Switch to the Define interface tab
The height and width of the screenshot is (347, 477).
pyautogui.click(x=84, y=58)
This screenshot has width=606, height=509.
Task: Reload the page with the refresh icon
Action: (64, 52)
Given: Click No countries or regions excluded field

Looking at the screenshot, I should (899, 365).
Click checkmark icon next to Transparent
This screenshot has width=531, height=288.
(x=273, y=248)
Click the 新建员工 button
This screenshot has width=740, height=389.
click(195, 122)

----------------

Exercise brief
Send back exactly the lines from the line with "Given: Click No" through the end of the records.

Your solution
Given: Click No countries or regions excluded field

Looking at the screenshot, I should (899, 365).
Click checkmark icon next to Transparent
This screenshot has width=531, height=288.
(x=273, y=248)
Click the 新建员工 button
This screenshot has width=740, height=389.
click(195, 122)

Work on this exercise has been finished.